* Document extract
• • • •

= National Disaster Management Act, 2010 =

National Disaster Management Act, 2010 was passed by Parliament of Pakistan in 2010, it received the assent of the president on 8 December 2010. The Act applies to the whole Pakistan. The Act was passed in the backdrop of the 2010 floods in Pakistan and strengthen disaster management system.

== National Disaster Management Commission ==
The Act created a National Disaster Management Commission which was to be responsible for laying down the policies, plans and guidelines for disaster management.

== National Disaster Management Authority ==

The federal authority mandated to deal with whole spectrum of disasters and their management in the country.

== Provincial Disaster Management Commission ==
The article 13 of the Act, Provincial Disaster Management Commissions in all provinces were established. The Provincial Commissions have the responsibility of laying down policies and plans for disaster management in the province.

== Provincial Disaster Management Authority ==
Provincial Authorities are responsible for implementing policies and plans for Disaster Management in the Province. Provincial Authorities were created under article 15
Each province has its own Disaster management authority:
- Provincial Disaster Management Authority (Balochistan)

• • • •

* Written exercise
Continue the article on Pakistan's National Disaster Management Act, 2010, picking up directly after its final line. The listing that follows this article is not required for the work here.

* Dataset section
• • • •

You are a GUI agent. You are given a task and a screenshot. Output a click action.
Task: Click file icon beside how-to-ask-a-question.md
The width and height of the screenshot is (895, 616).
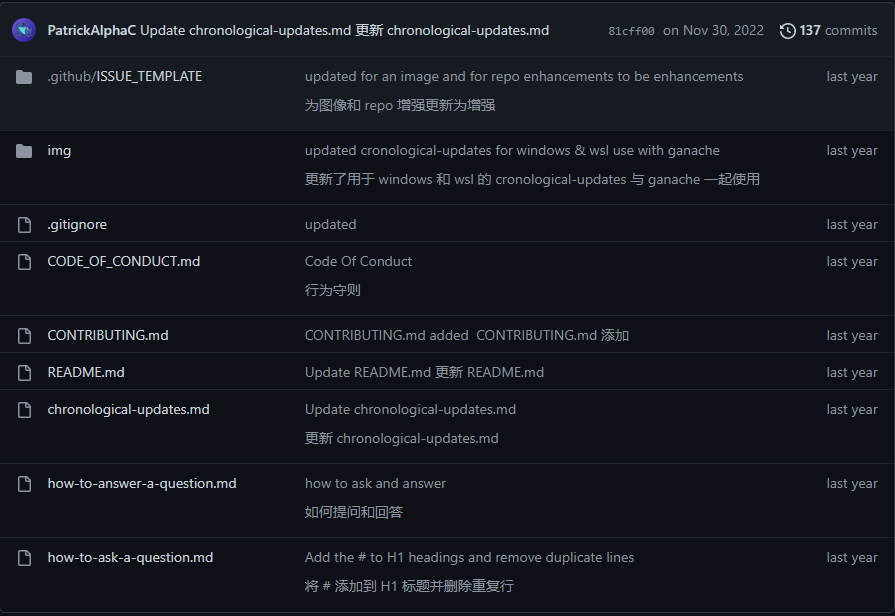pos(24,558)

• • • •

* Task result
- Provincial Disaster Management Authority (Khyber Pakhtunkhwa)
- Provincial Disaster Management Authority (Punjab)
- Provincial Disaster Management Authority (Sindh)
- State Disaster Management Authority (Azad Jammu & Kashmir)
- Gilgit Baltistan Disaster Management Authority

== District Disaster Management Authority ==
Under the act each District Disaster Management Authority are established in each of the districts. District Authority shall be as the district planning, coordinating and implementing body for disaster management and take all measures for the purposes of disaster management in the districts in accordance with the guidelines laid down by the National Authority and the Provincial Authority.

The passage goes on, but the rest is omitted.